Afin que ses convives se confient, Mme Daguerre a développé différentes techniques.

Pour se parler, il faut s’asseoir, dit-elle. C'est pour cette raison qu’il y a toujours une dizaine de chaises de façon à former un cercle dans sa maison. Quand tu es assis en rond, on s’écoute et tout le monde peut se relancer la balle facilement.

Des gens autour d'une feu.

Quand le soleil n'est pas de la partie, la famille Daguerre invite leurs convives dans la maison autour du foyer.

Photo : Radio-Canada / Jimmy Chabot

Cette première technique, elle l’a peaufinée pendant bon nombre d’années en enseignant aux classes de jardin et de maternelle.

La native de Val-Gagné a toujours une soupe sur le rond et une cafetière à portée de main afin d'appliquer sa deuxième technique. Les échanges se font [toujours mieux] autour d’un repas. Dans ma jeunesse, le souper était l’occasion d’entendre les histoires de nos frères et sœurs.

Un cœur à la bonne place

Sa joie de vivre lui vient de son père, dit Mme Daguerre. C’est l’héritage de nos parents, je viens d’une famille de onze enfants qui a grandi sur une ferme. Il y avait donc toujours quelqu’un qui arrivait pour venir acheter du lait, de la crème ou du beurre. S’il n'y avait personne à l’étable, les gens rentraient dans la maison , se remémore-t-elle.

Puisqu’on vit dans une petite communauté, les gens arrivent sans invitation. Mon père disait toujours : tire-toi une bûche et assis-toi.
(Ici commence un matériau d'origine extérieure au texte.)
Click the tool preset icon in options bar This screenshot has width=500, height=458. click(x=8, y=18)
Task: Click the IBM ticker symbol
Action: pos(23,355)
Mon mari et moi, on a bâti une maison bois rond, la phrase de mon père prend tout son sens maintenant.

Denise Daguerre

Denise et son mari Henri Daguerre ont trois enfants sous leur toit avec des besoins particuliers.

En connaissez-vous bien des gens de 74 ans qui adopteraient un jeune enfant autiste? Denise et Henri viennent de le faire avec Jérémie qui a 14 ans.

Carole Decaire
Une famille devant une maison en bois rond.

Henri et Denise Daguerre ont bâti une maison en bois rond sous laquelle ils habitent avec 2 de leurs enfants qu'ils ont adoptés.

Photo : Radio-Canada / Jimmy Chabot

[Mme Daguerre] donnerait sa dernière piastre, tu ne pourrais jamais la payer pour tout ce qu’elle fait, raconte Dorian Denault.

Denise raconte bien humblement avoir prêté sa maison en bois rond pendant une semaine à des inconnus, comme il n’y a pas d’hôtel à Val-Gagné.

Elle est généreuse avec tout le monde, ça ne fait pas de différence de qui il s’agit.

Norman Denault
Une famille fait un casse-tête.

Denise Daguerre aime bien recevoir des casse-têtes de ses visiteurs, un passe-temps qu'elle aime bien faire avec ses enfants.

Photo : Radio-Canada / Jimmy Chabot

Le bonheur n’est pas dans le matériel, mais dans les rencontres humaines qu'on fait, conclut la principale intéressée.